A Public Policy Polling survey from March 4-5 showed Talarico leading both Cornyn and Paxton in head-to-head general election matchups. PPP is a Democratic-affiliated firm, so the numbers should be taken with a grain of salt. But the directional signal is clear: Texas is competitive in a way it hasn't been in decades.
Trump's approval in the poll was essentially underwater at 49-48% — in a state he won by 13 points. If that holds, it's a fundamentally different political environment than the one Cornyn has thrived in for the past 24 years.
The Runoff Math
What to Watch
Three things will determine whether Texas becomes a genuine Senate battleground or reverts to form.
First, the Trump endorsement. If Trump backs Cornyn quickly and Paxton drops out, Republicans unify early and the general election becomes a conventional red-state defense. If Trump delays, backs Paxton, or stays out entirely, the division metastasizes.
Second, runoff turnout. Runoff elections in Texas historically draw far fewer voters than primaries. Low turnout tends to favor the more motivated base — which could help Paxton, whose supporters are more intense. But it could also mean the eventual nominee wins with a narrow, unrepresentative slice of the party.

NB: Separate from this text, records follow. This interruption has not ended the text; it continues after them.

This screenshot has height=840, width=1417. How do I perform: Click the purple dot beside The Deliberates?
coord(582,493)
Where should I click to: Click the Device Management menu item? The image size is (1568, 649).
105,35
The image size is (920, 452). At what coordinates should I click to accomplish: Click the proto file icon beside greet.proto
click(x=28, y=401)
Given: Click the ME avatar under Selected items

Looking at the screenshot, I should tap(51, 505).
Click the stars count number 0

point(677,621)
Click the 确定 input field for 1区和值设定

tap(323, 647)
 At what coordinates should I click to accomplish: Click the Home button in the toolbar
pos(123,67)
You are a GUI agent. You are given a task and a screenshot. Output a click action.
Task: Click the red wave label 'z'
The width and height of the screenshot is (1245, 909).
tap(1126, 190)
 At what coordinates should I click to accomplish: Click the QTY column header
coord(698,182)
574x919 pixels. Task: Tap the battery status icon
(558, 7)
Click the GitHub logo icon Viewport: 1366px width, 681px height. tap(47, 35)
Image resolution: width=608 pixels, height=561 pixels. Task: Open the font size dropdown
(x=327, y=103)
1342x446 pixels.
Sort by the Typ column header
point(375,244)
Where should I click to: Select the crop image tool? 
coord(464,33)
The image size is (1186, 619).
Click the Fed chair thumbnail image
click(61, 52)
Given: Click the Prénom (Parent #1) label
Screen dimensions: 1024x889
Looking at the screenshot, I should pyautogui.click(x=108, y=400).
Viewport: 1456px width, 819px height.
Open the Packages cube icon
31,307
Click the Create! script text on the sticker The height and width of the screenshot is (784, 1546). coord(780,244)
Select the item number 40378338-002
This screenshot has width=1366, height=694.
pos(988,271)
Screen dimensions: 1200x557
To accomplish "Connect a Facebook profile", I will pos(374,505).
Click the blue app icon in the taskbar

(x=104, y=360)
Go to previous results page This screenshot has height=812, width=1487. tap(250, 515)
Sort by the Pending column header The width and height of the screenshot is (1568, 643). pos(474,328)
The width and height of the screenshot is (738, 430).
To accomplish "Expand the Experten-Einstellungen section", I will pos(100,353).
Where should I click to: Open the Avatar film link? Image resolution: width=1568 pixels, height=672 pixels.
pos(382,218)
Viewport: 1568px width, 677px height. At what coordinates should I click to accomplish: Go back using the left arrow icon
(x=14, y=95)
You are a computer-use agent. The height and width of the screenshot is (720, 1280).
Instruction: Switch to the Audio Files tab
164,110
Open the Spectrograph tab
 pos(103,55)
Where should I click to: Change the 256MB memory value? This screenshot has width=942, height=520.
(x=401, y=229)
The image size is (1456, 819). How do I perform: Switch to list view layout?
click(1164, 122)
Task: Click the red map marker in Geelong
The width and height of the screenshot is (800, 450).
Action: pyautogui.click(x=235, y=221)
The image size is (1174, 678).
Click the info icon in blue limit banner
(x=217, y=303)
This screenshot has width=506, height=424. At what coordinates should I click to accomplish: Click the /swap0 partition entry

Third, Talarico's crossover strategy. His theory — that a progressive who talks about Jesus, teaches middle school, and frames everything in terms of economic populism can peel off enough Republican-leaning voters in a state that's 40% Hispanic — is either brilliant or delusional. November will tell us which.
What's already clear: whatever happens in the runoff, the Republican nominee will enter the general election having spent months and millions of dollars fighting a member of their own party. In a state where Democrats are already within striking distance, that's a head start money can't buy.